> Raw data
★ ★ ★ ★

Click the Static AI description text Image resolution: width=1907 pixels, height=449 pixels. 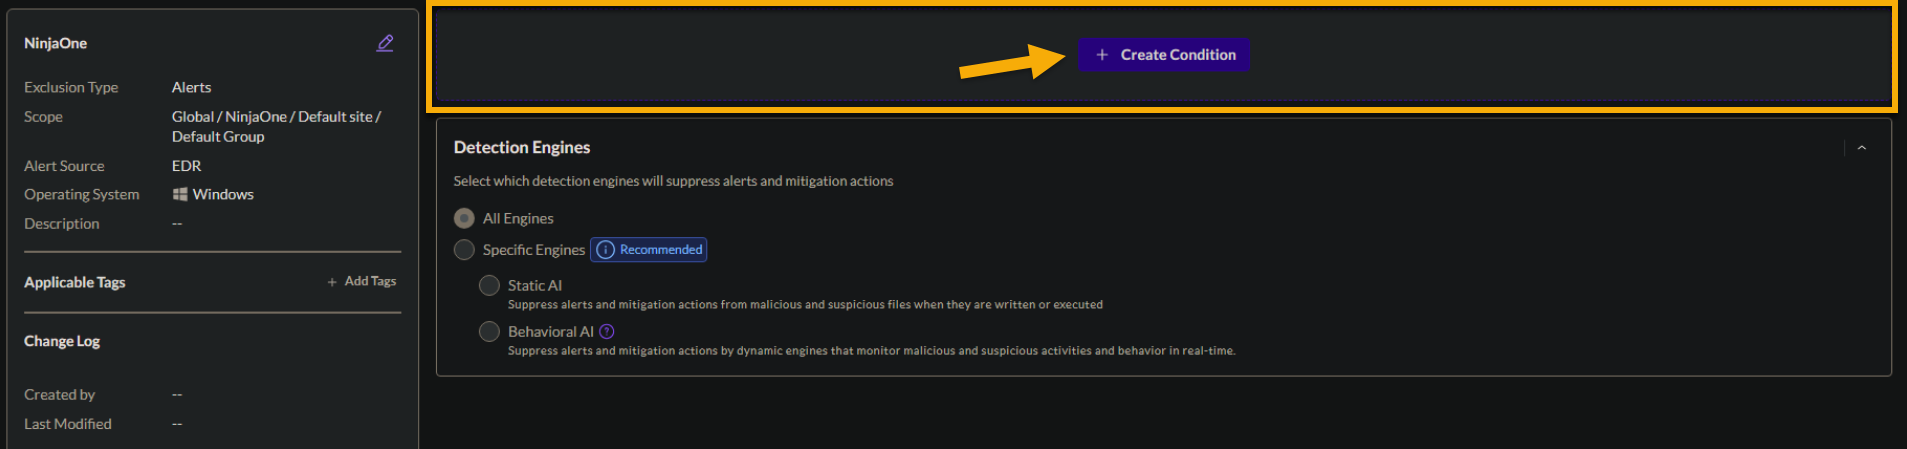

★ ★ ★ ★

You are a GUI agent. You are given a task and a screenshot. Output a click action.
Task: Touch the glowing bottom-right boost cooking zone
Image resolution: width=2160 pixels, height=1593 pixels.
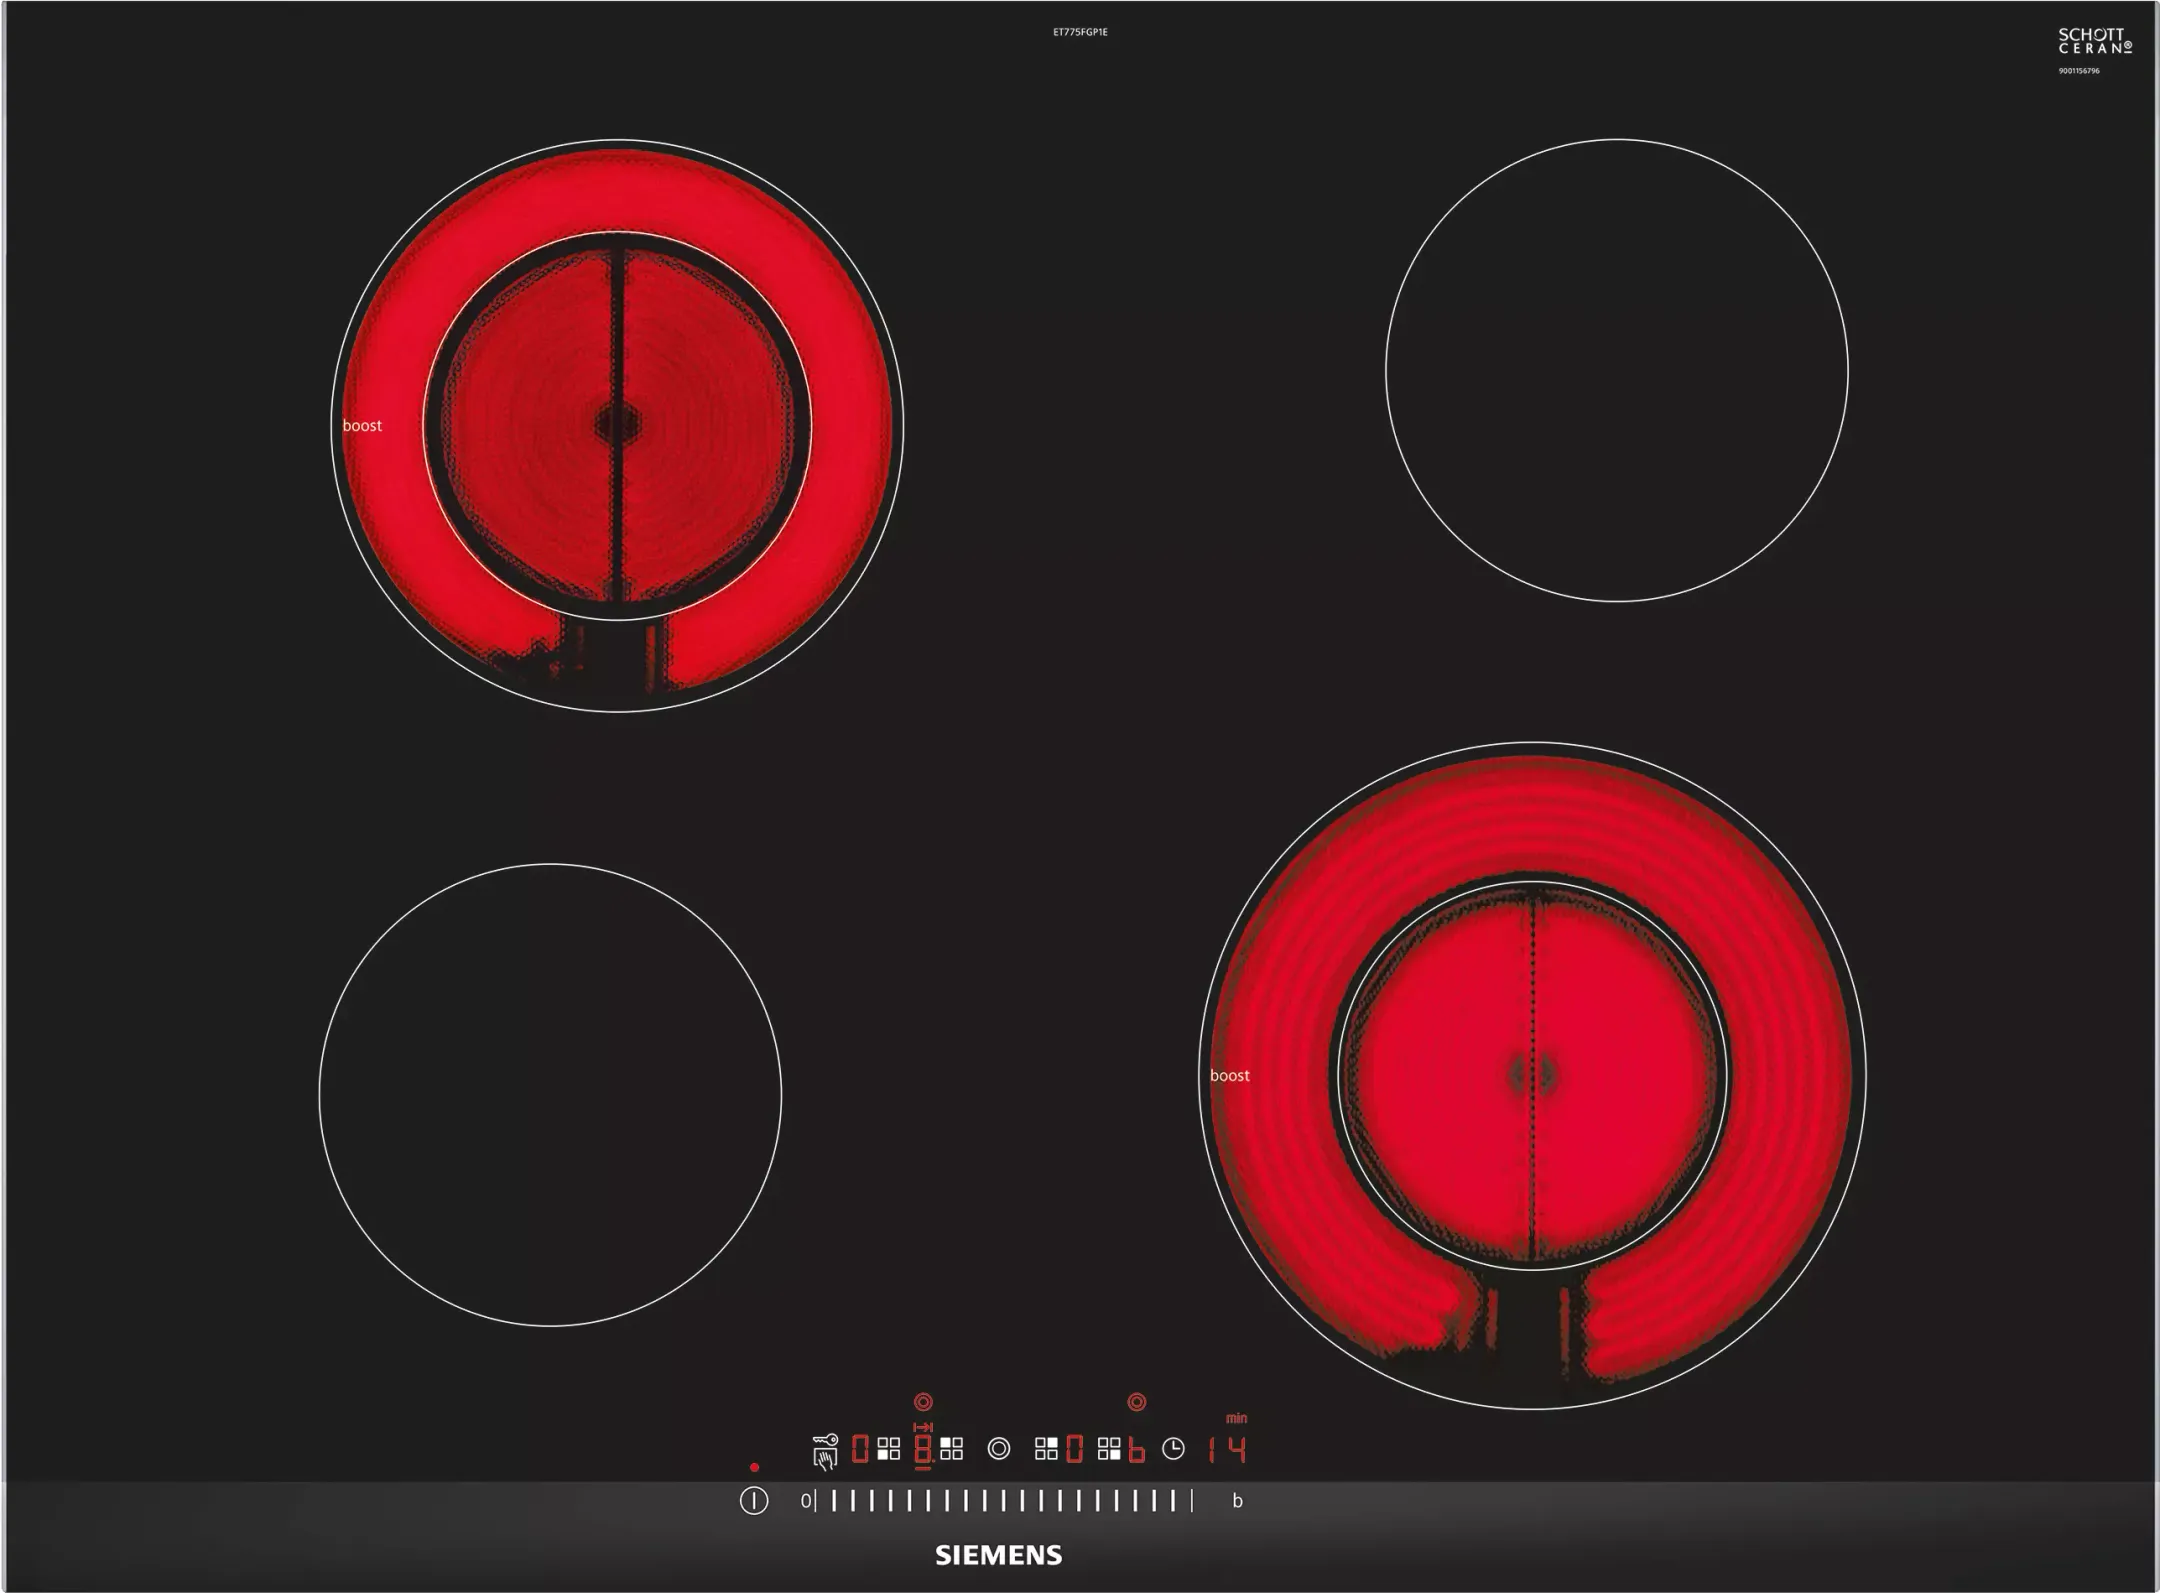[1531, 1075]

★ ★ ★ ★

> Exercise
Rewrite the listing as a JSON list of strings, one string per line and blank lines left out, starting at the line that contains "You are a GUI" and ending at the line that contains "[1531, 1075]". Leave the pictures out of the answer.

> Reply to the task
[
  "You are a GUI agent. You are given a task and a screenshot. Output a click action.",
  "Task: Touch the glowing bottom-right boost cooking zone",
  "Image resolution: width=2160 pixels, height=1593 pixels.",
  "[1531, 1075]"
]